Claude’s mother and sister-in-law had just as much bad luck in the love department as Claude in “Fugitive.” To be more precise, Catherine felt insecure in her relationship with Lord Narcisse so she had him prove that he was loyal to her and that he had no other woman in his life. As a consequence, Lola experienced a great embarrassment, and Catherine earned Narcisse’s ire.
As to Mary, she helped Condé escape France’s clutches, and this proved to be her undoing as Condé made the decision to usurp the French throne and her actions only caused Francis to grow even angrier with her.
The Bechdel, Russo, and Race Test
“Fugitive” passed the Bechdel test but did not pass the Russo or race test.

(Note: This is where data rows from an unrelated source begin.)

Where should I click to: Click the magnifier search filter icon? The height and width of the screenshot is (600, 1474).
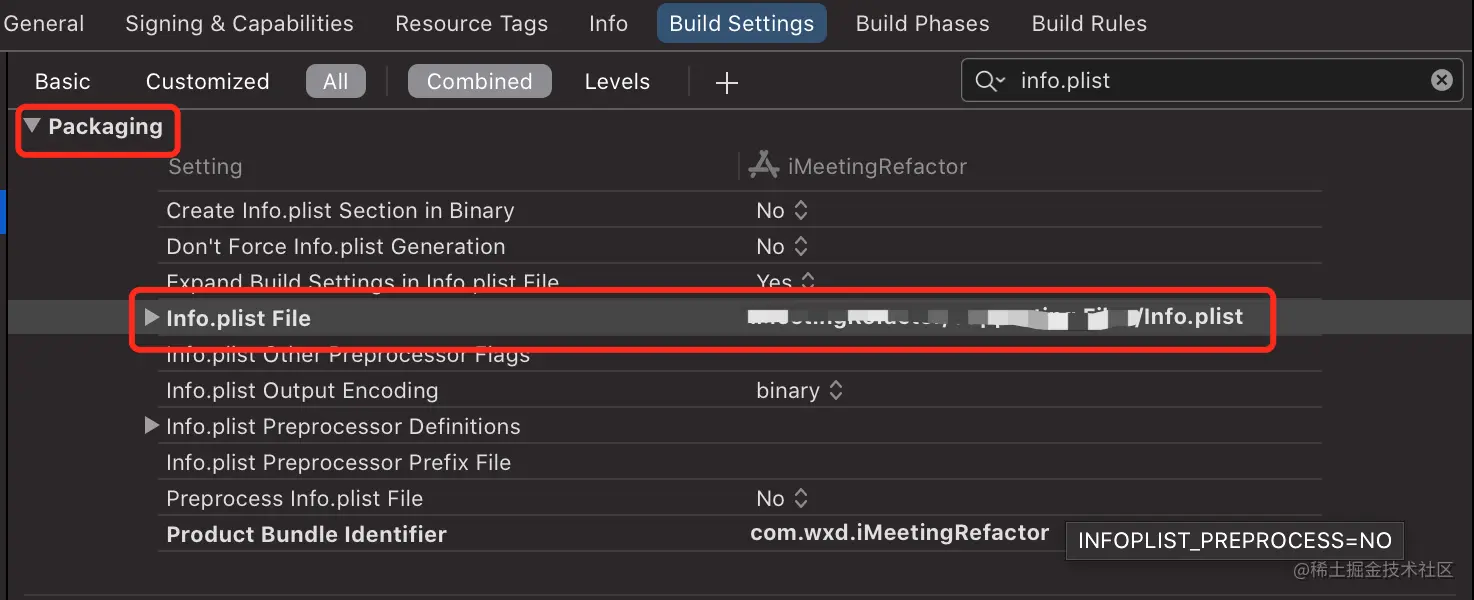tap(989, 81)
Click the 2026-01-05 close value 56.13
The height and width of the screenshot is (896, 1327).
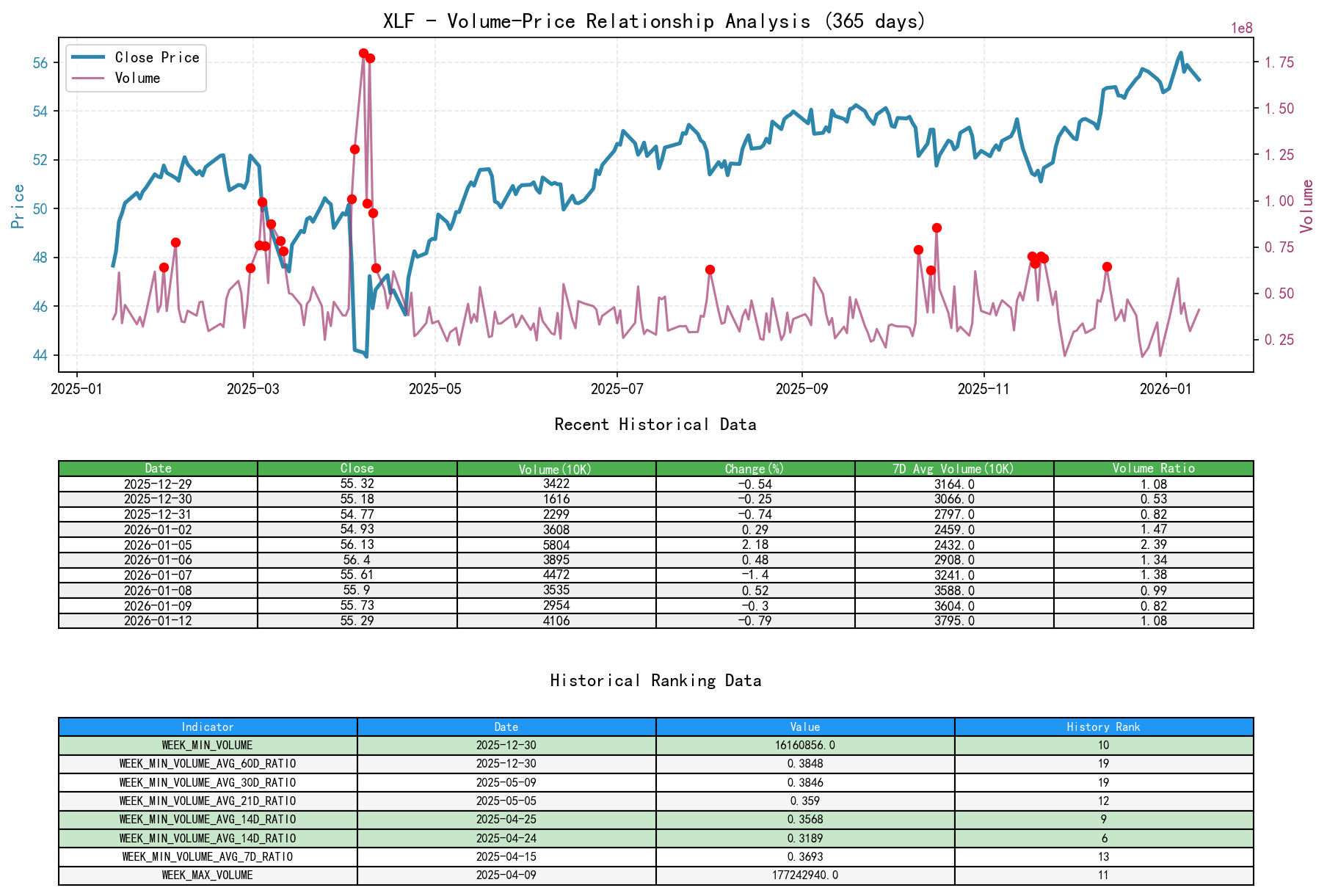[358, 544]
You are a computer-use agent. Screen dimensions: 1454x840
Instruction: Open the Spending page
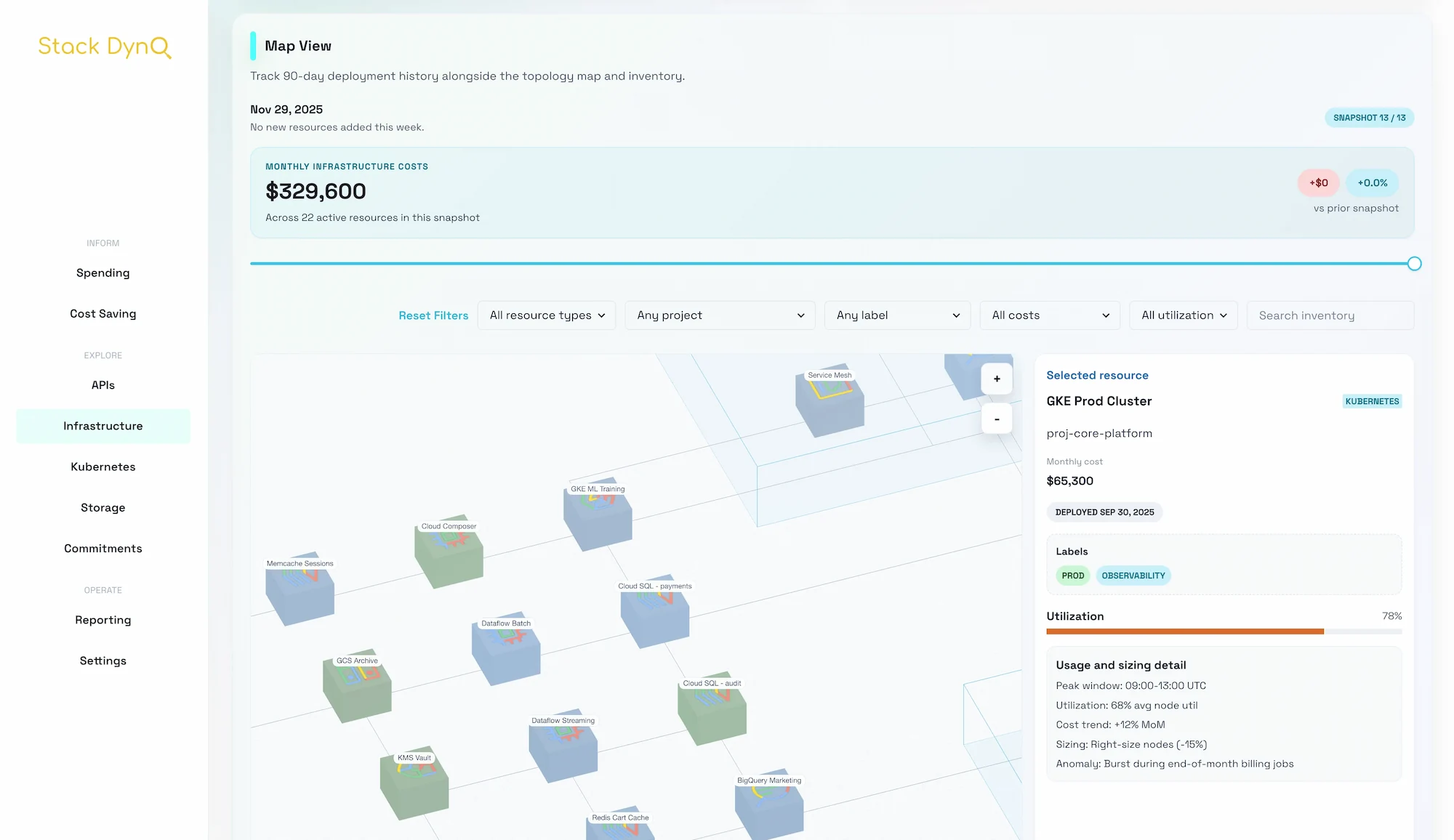(x=103, y=272)
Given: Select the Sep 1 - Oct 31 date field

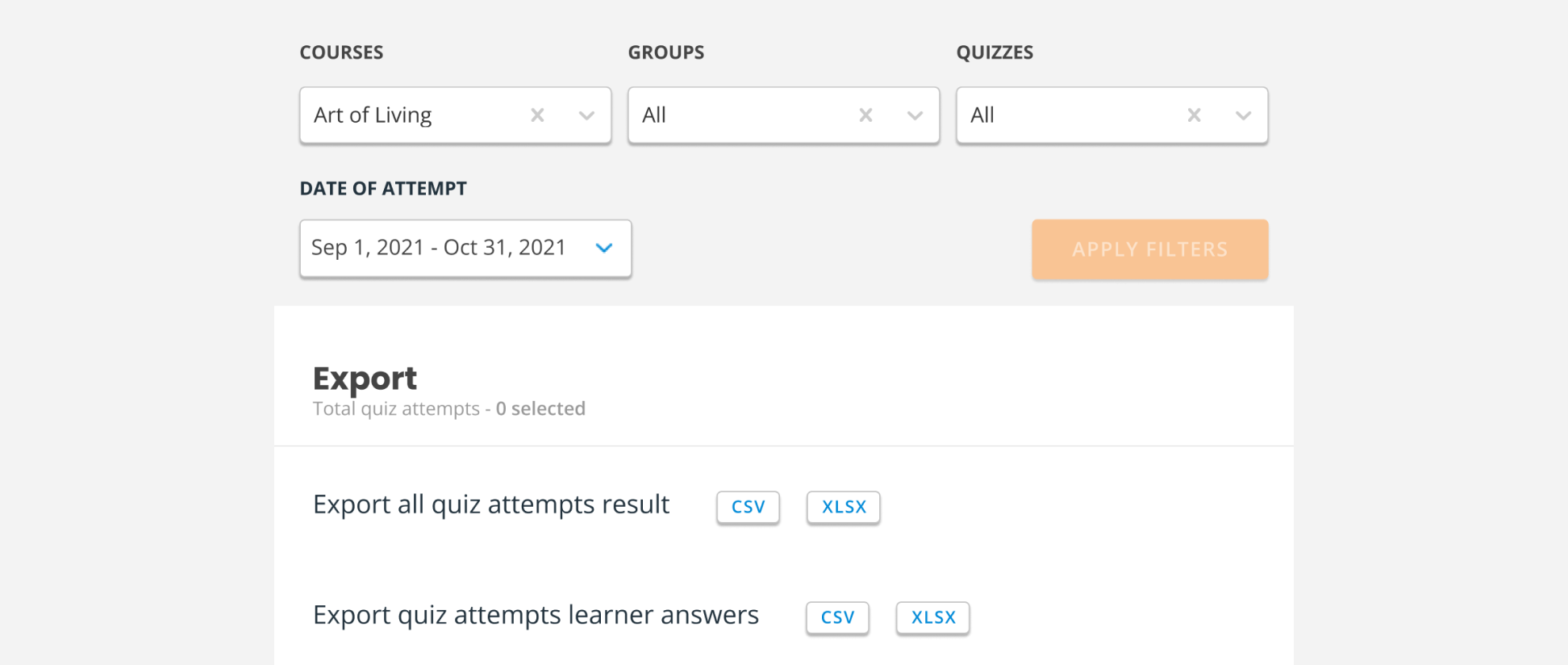Looking at the screenshot, I should [x=439, y=248].
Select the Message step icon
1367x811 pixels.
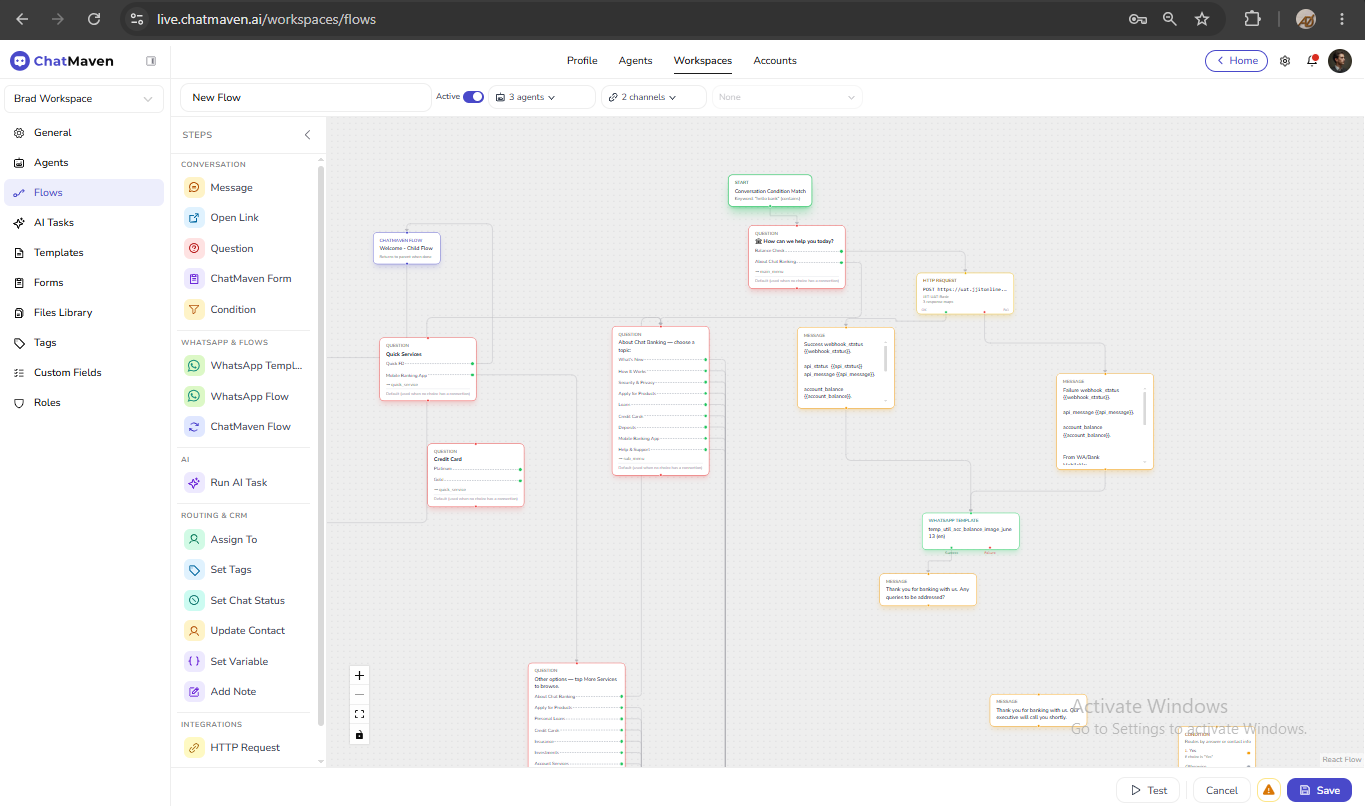click(194, 187)
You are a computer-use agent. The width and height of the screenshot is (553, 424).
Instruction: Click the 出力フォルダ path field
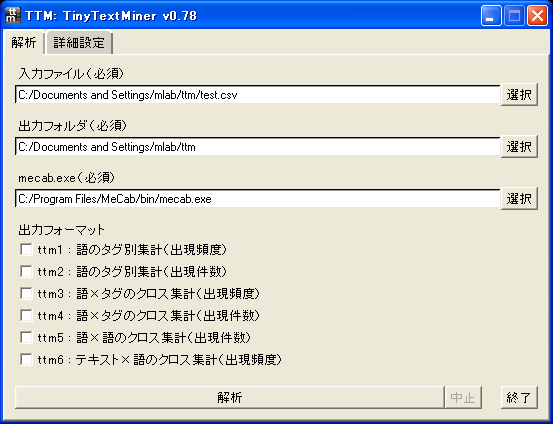point(257,147)
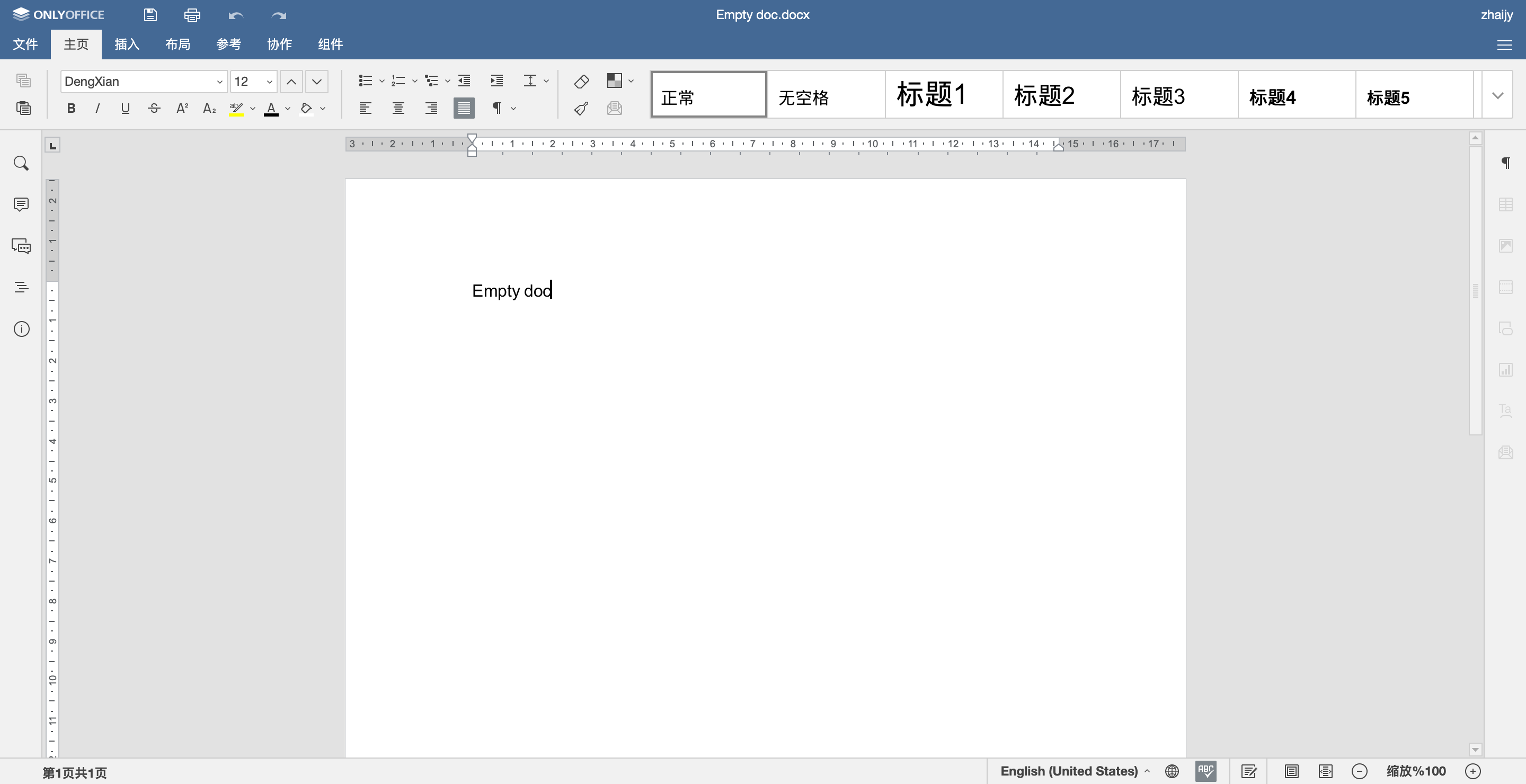Click the print icon in the header
Screen dimensions: 1526x784
(x=192, y=15)
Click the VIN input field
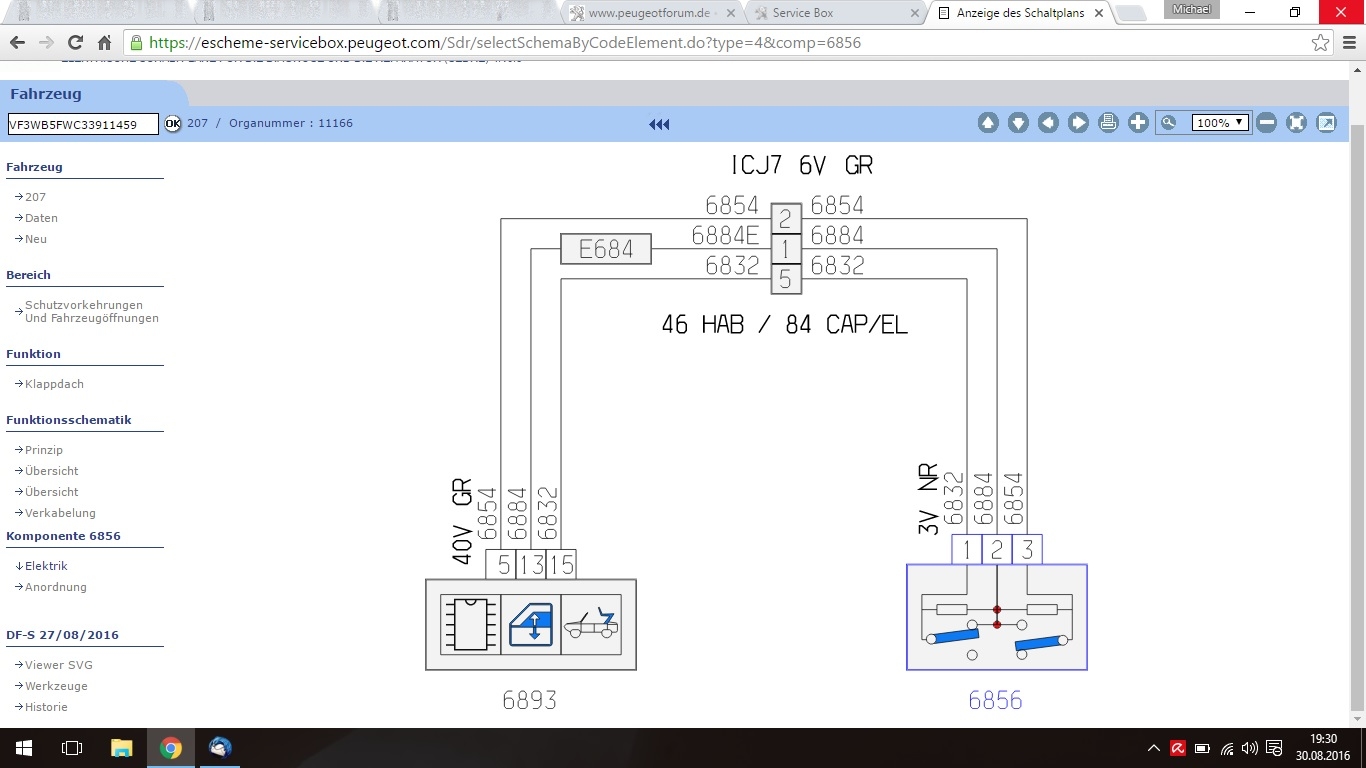This screenshot has height=768, width=1366. [82, 124]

“Fugitive” passed the Bechdel test as there was one instance where named women talked to each other without mentioning men – when Mary made a surprise visit to Greer’s brothel and first greeted Greer.
The episode did not pass the Russo or race test, however, because there were no LGBTI characters, and non-White characters never talked to each other.
*The Bechdel test entails three requirements:
1. It has to have at least two (named) women in it
2. Who talk to each other
3. About something besides a man
**The Vito Russo test entails three requirements:
1. The show contains a character that is identifiably lesbian, gay, bisexual, intersex and/or transgender
2. The character must not be solely or predominately defined by her sexual orientation, gender identity and/or as being intersex
3.The character must be tied into the plot in such a way that her removal would have a significant effect
***The race or people of color (POC) test has three requirements:
1. It has two people of color in it
2. Who talk to each other
3. About something other than a White person
****Just because a show passes the Bechdel, Russo and race test does not mean that it is not sexist, heterosexist, racist and/or cissexist, etc. The Bechdel, Russo and race test is only a bare minimum qualifier for the representation of LGBTI individuals, women and people of color in television. The failure to pass these tests also does not identify whether the central character was a woman, a person of color or a LGBTQI individual and it does not dictate the quality of the show.